Operators have reported slower deposit patterns and shorter session lengths since the conflict escalated, while data from the first months of 2026 indicate that the pace of revenue growth has flattened compared with the same period twelve months earlier; Tengco emphasized that these trends are not uniform across all verticals yet remain pronounced enough to warrant the revised outlook.
Counterbalancing Elements in Tourism Recovery

Rising arrivals of Chinese visitors have emerged as one potential offset, because integrated resort properties in entertainment districts continue to attract premium players whose spending patterns differ from domestic online users; recovery in this inbound segment could partially cushion the projected shortfall, although Tengco clarified that full-year results will depend on how quickly tourism volumes translate into sustained table and slot activity.
Industry participants have already adjusted marketing calendars to align with scheduled flight increases from key Chinese cities, and preliminary booking data released by airport authorities show double-digit growth in leisure travel through the second quarter of 2026; whether this translates into measurable GGR gains remains to be seen once summer and holiday periods conclude.
Regulatory Context and Forward Monitoring
PAGCOR continues to track both domestic spending indicators and international visitor statistics on a monthly basis, and Tengco indicated that updated forecasts will be issued if conflict-related economic effects intensify or if tourism inflows exceed current trajectories; the agency’s role in licensing and revenue collection places it at the center of any policy adjustments that might follow from sustained revenue softness.

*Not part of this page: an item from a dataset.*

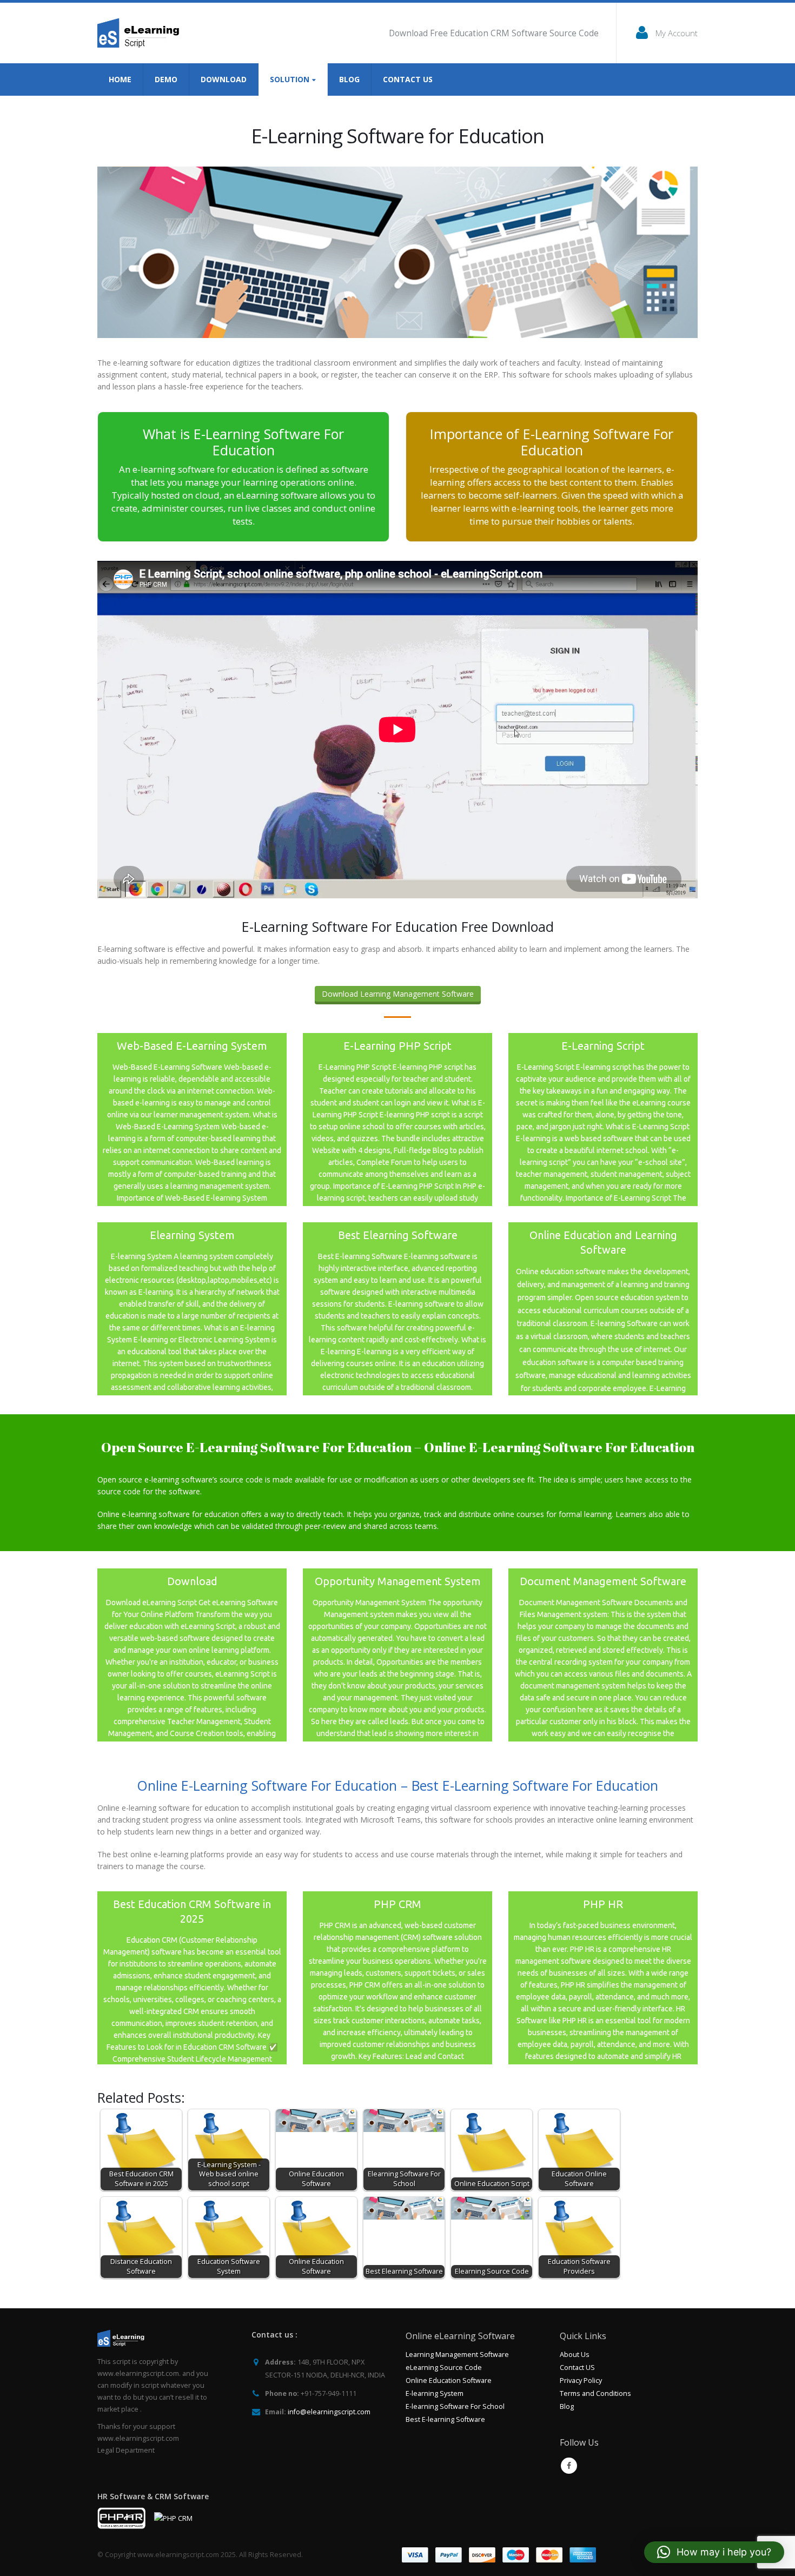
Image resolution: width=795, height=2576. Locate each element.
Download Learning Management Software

Stakeholders across the integrated resort and online gaming segments have begun scenario planning around the lower end of the Php320–350 billion range, with particular attention to cost structures and marketing allocations that can be recalibrated should the decline materialize as currently modeled.
Conclusion
The June 2026 statements from PAGCOR leadership provide a clear quantitative framework for the year ahead, anchored in documented 2025 results and early 2026 trends; while the Middle East conflict and lingering e-wallet restrictions form the core downside risks, tourism momentum offers a measurable upside variable that operators and regulators alike will monitor closely through the remainder of the year.